[Supplied data Boundary: Start]

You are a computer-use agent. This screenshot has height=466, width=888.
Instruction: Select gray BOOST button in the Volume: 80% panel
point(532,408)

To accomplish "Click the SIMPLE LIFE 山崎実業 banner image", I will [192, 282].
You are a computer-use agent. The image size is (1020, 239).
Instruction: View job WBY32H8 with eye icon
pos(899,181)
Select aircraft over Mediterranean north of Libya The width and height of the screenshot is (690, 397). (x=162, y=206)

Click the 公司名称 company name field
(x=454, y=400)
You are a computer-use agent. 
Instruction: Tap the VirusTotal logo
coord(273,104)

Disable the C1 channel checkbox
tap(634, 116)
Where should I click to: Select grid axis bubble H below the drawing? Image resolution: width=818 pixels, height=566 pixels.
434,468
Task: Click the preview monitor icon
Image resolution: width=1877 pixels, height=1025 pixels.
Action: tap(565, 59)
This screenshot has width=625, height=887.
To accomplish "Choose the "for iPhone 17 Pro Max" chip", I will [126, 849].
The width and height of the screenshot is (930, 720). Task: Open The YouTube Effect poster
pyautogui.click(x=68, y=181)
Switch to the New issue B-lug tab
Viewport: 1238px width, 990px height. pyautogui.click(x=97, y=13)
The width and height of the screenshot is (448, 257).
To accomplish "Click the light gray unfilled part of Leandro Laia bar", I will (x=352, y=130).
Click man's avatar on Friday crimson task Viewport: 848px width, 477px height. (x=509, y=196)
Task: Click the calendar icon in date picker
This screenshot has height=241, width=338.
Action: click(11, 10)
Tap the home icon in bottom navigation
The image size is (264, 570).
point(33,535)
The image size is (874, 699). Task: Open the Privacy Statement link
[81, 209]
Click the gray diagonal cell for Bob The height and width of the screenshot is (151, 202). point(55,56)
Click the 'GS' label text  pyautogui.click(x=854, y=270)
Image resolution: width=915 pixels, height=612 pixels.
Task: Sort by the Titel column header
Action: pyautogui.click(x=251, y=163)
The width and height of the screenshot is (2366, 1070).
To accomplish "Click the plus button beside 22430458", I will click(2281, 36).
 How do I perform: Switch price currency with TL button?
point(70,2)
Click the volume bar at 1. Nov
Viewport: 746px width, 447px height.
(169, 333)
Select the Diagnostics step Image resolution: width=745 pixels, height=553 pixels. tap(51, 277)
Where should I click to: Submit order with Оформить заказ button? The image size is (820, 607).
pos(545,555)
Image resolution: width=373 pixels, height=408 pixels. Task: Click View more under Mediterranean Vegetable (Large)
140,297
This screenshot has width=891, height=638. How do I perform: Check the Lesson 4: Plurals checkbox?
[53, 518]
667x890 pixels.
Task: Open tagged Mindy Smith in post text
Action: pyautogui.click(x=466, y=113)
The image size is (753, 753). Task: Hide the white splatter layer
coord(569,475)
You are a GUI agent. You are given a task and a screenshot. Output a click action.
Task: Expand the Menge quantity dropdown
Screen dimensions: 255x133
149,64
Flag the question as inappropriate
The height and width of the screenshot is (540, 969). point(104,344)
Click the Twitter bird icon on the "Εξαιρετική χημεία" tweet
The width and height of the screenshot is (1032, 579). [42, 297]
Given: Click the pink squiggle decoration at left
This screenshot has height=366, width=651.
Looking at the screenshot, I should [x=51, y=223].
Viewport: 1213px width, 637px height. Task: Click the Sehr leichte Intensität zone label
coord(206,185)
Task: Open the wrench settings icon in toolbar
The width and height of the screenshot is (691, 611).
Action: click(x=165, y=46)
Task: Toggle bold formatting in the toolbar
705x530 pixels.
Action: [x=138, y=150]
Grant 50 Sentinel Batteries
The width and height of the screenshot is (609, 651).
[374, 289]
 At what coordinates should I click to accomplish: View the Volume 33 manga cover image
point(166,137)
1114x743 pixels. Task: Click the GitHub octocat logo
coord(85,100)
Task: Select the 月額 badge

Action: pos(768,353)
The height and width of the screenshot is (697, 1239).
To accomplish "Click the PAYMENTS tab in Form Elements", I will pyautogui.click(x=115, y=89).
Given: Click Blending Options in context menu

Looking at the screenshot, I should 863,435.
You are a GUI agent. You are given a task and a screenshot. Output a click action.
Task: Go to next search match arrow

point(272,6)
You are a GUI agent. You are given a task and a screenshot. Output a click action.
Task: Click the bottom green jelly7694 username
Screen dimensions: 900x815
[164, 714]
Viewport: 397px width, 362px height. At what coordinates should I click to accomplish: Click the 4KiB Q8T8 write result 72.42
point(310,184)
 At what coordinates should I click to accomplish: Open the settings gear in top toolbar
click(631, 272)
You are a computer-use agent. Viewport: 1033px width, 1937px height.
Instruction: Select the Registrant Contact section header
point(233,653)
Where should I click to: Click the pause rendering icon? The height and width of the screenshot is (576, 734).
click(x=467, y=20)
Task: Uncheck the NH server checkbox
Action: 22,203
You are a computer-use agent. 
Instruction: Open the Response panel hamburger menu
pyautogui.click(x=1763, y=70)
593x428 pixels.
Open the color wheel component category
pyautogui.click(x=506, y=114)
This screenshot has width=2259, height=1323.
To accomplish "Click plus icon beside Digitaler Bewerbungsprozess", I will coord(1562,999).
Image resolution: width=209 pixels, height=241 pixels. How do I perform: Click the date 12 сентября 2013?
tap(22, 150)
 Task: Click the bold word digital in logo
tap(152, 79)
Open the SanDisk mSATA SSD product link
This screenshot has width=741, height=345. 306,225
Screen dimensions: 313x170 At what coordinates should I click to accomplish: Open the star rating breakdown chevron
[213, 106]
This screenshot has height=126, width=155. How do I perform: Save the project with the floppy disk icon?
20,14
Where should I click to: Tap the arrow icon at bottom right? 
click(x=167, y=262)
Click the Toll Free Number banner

[Supplied data Boundary: End]

- What the task asks
Repeat the data precisely, reproducing every entry.

- Solution to the exercise
You are a computer-use agent. This screenshot has height=466, width=888.
Instruction: Select gray BOOST button in the Volume: 80% panel
point(532,408)

To accomplish "Click the SIMPLE LIFE 山崎実業 banner image", I will [192, 282].
You are a computer-use agent. The image size is (1020, 239).
Instruction: View job WBY32H8 with eye icon
pos(899,181)
Select aircraft over Mediterranean north of Libya The width and height of the screenshot is (690, 397). (x=162, y=206)

Click the 公司名称 company name field
(x=454, y=400)
You are a computer-use agent. 
Instruction: Tap the VirusTotal logo
coord(273,104)

Disable the C1 channel checkbox
tap(634, 116)
Where should I click to: Select grid axis bubble H below the drawing? Image resolution: width=818 pixels, height=566 pixels.
434,468
Task: Click the preview monitor icon
Image resolution: width=1877 pixels, height=1025 pixels.
Action: tap(565, 59)
This screenshot has width=625, height=887.
To accomplish "Choose the "for iPhone 17 Pro Max" chip", I will [126, 849].
The width and height of the screenshot is (930, 720). Task: Open The YouTube Effect poster
pyautogui.click(x=68, y=181)
Switch to the New issue B-lug tab
Viewport: 1238px width, 990px height. pyautogui.click(x=97, y=13)
The width and height of the screenshot is (448, 257).
To accomplish "Click the light gray unfilled part of Leandro Laia bar", I will (x=352, y=130).
Click man's avatar on Friday crimson task Viewport: 848px width, 477px height. (x=509, y=196)
Task: Click the calendar icon in date picker
This screenshot has height=241, width=338.
Action: click(11, 10)
Tap the home icon in bottom navigation
The image size is (264, 570).
point(33,535)
The image size is (874, 699). Task: Open the Privacy Statement link
[81, 209]
Click the gray diagonal cell for Bob The height and width of the screenshot is (151, 202). point(55,56)
Click the 'GS' label text  pyautogui.click(x=854, y=270)
Image resolution: width=915 pixels, height=612 pixels.
Task: Sort by the Titel column header
Action: pyautogui.click(x=251, y=163)
The width and height of the screenshot is (2366, 1070).
To accomplish "Click the plus button beside 22430458", I will click(2281, 36).
 How do I perform: Switch price currency with TL button?
point(70,2)
Click the volume bar at 1. Nov
Viewport: 746px width, 447px height.
(169, 333)
Select the Diagnostics step Image resolution: width=745 pixels, height=553 pixels. tap(51, 277)
Where should I click to: Submit order with Оформить заказ button? The image size is (820, 607).
pos(545,555)
Image resolution: width=373 pixels, height=408 pixels. Task: Click View more under Mediterranean Vegetable (Large)
140,297
This screenshot has width=891, height=638. How do I perform: Check the Lesson 4: Plurals checkbox?
[53, 518]
667x890 pixels.
Task: Open tagged Mindy Smith in post text
Action: pyautogui.click(x=466, y=113)
The image size is (753, 753). Task: Hide the white splatter layer
coord(569,475)
You are a GUI agent. You are given a task and a screenshot. Output a click action.
Task: Expand the Menge quantity dropdown
Screen dimensions: 255x133
149,64
Flag the question as inappropriate
The height and width of the screenshot is (540, 969). point(104,344)
Click the Twitter bird icon on the "Εξαιρετική χημεία" tweet
The width and height of the screenshot is (1032, 579). [42, 297]
Given: Click the pink squiggle decoration at left
This screenshot has height=366, width=651.
Looking at the screenshot, I should [x=51, y=223].
Viewport: 1213px width, 637px height. Task: Click the Sehr leichte Intensität zone label
coord(206,185)
Task: Open the wrench settings icon in toolbar
The width and height of the screenshot is (691, 611).
Action: click(x=165, y=46)
Task: Toggle bold formatting in the toolbar
705x530 pixels.
Action: [x=138, y=150]
Grant 50 Sentinel Batteries
The width and height of the screenshot is (609, 651).
[374, 289]
 At what coordinates should I click to accomplish: View the Volume 33 manga cover image
point(166,137)
1114x743 pixels. Task: Click the GitHub octocat logo
coord(85,100)
Task: Select the 月額 badge

Action: pos(768,353)
The height and width of the screenshot is (697, 1239).
To accomplish "Click the PAYMENTS tab in Form Elements", I will pyautogui.click(x=115, y=89).
Given: Click Blending Options in context menu

Looking at the screenshot, I should 863,435.
You are a GUI agent. You are given a task and a screenshot. Output a click action.
Task: Go to next search match arrow

point(272,6)
You are a GUI agent. You are given a task and a screenshot. Output a click action.
Task: Click the bottom green jelly7694 username
Screen dimensions: 900x815
[164, 714]
Viewport: 397px width, 362px height. At what coordinates should I click to accomplish: Click the 4KiB Q8T8 write result 72.42
point(310,184)
 At what coordinates should I click to accomplish: Open the settings gear in top toolbar
click(631, 272)
You are a computer-use agent. Viewport: 1033px width, 1937px height.
Instruction: Select the Registrant Contact section header
point(233,653)
Where should I click to: Click the pause rendering icon? The height and width of the screenshot is (576, 734).
click(x=467, y=20)
Task: Uncheck the NH server checkbox
Action: 22,203
You are a computer-use agent. 
Instruction: Open the Response panel hamburger menu
pyautogui.click(x=1763, y=70)
593x428 pixels.
Open the color wheel component category
pyautogui.click(x=506, y=114)
This screenshot has width=2259, height=1323.
To accomplish "Click plus icon beside Digitaler Bewerbungsprozess", I will coord(1562,999).
Image resolution: width=209 pixels, height=241 pixels. How do I perform: Click the date 12 сентября 2013?
tap(22, 150)
 Task: Click the bold word digital in logo
tap(152, 79)
Open the SanDisk mSATA SSD product link
This screenshot has width=741, height=345. 306,225
Screen dimensions: 313x170 At what coordinates should I click to accomplish: Open the star rating breakdown chevron
[213, 106]
This screenshot has height=126, width=155. How do I perform: Save the project with the floppy disk icon?
20,14
Where should I click to: Tap the arrow icon at bottom right? 
click(x=167, y=262)
Click the Toll Free Number banner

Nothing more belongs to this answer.